Archives

Back to all items

July 2011

Call money rates moved in the range of 7.50-7.75% in the month due to steady demand from banks to meet their reserve requirements. In between there were some aberrations in the month when rates rose higher than the range on sudden rise in demand on reporting fortnight days and after call rates adjusted itself upwardly to revised report rate viz. Repo rate of 8.00%. The month however saw some improvement in the liquidity situation especially in the early part of the month following redemption of government bonds and as payments towards corporate advance tax started coming back in to the system.

Gilt prices fell in the month primarily dragged down by a higher than expected rate hike by the RBI. The central bank in its first quarter policy review on July 26, hiked the repo rate by 50 bps to 8%, 11th increase since March 2010, consequently the pegged rates of reverse repo (100 bps below repo) and Marginal Standing Facility (MSF) (100 bps above repo) stood revised at 7% and 9% respectively.

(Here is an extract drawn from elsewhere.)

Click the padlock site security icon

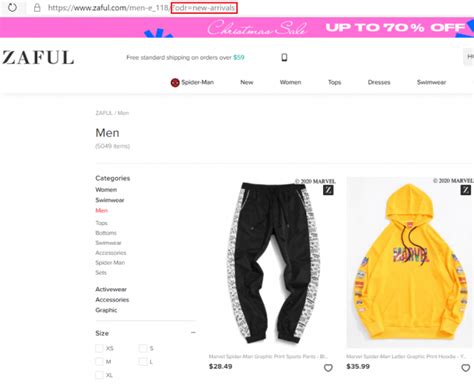coord(37,8)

The monetary measures pushed yield of the 10-year benchmark 7.80% 2021 paper that was trading down at 8.29% on July 25 compared with 8.33% yield on June 30, up 16 bps to close the month at 8.45% yield. Sentiments turned sour further after RBI maintained its anti-inflationary stance in the policy citing inflation is still over a comfortable level, thereby implying chances of more monetary tightening actions. Meanwhile, during the month, fear that the government may overshoot its borrowing target in second half of current fiscal dented market sentiments further. Prices were also affected by government’s announcement that it would conduct the gilt auction worth Rs 10,000 cr originally scheduled for the week ending September 23 in the week ending August 19 instead. Intermittent profit booking led by sporadic rise in crude oil prices also induced some losses for gilts in the month.

Macro Forecast

The aggressive monetary action and signs of moderation in growth combined with a weak global macro economy could keep domestic demand pressures in check. We expect that RBI monetary policy would increasingly factor these developments in the future.